As the Hosts pursued the wailing ambulance, Patrick and I rolled from cover and slipped through the ER doors. Patrick held his portable gas tank in one hand, the shotgun raised in the other.

Even in the dark, the ground floor sparkled, as spotless as ever. Gurneys and rolling privacy curtains, half-open doors and nurses’ stations—a lot of hiding places to keep us on edge. We poked around the emergency room, searching the cabinets and storage areas.

No oxygen tanks.

“I don’t see any,” Patrick said, his voice distorted through the mask. “Where are they?”

I jogged over to the directory by the elevator, passing a big window looking out at the square. A dozen or so Hosts encircled the smashed ambulance, a pride of lions zeroing in on their wounded prey.
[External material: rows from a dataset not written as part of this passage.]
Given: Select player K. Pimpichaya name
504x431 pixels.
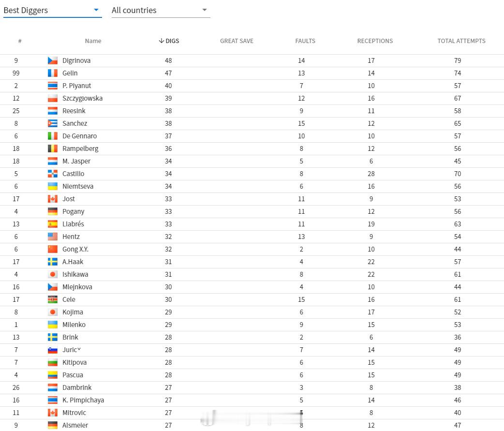Looking at the screenshot, I should coord(83,400).
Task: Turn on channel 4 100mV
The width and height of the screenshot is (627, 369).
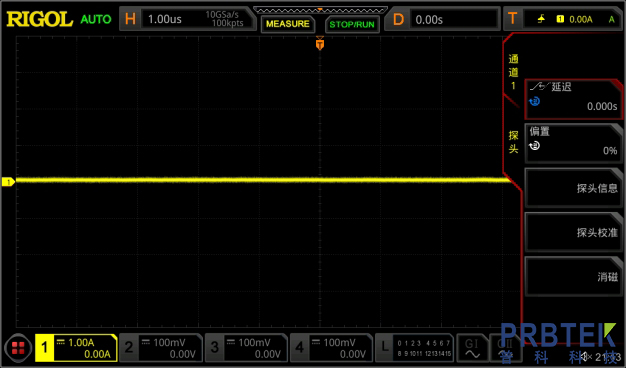Action: pos(331,347)
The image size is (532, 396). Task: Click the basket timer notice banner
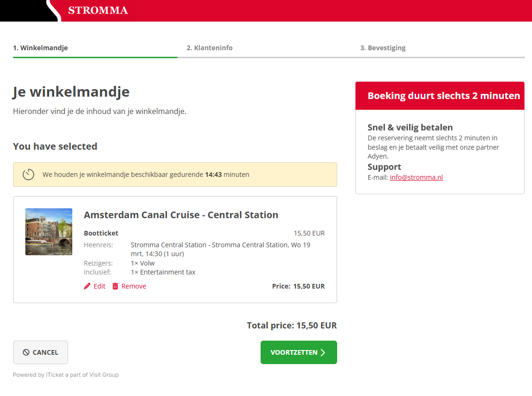[175, 175]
Even from here I could make out the quick puffs of air as they breathed.

I ran my finger down the directory, stopping at RESPIRATORY CARE—FLOOR TWO. I felt my stomach sink.

“We have to go upstairs,” I said.

“Then let’s go.” Patrick hoisted the tank in one hand and followed me to the wide stairs, being careful not to let the tube tug the mask away from his face. Any snag in the line could mean death.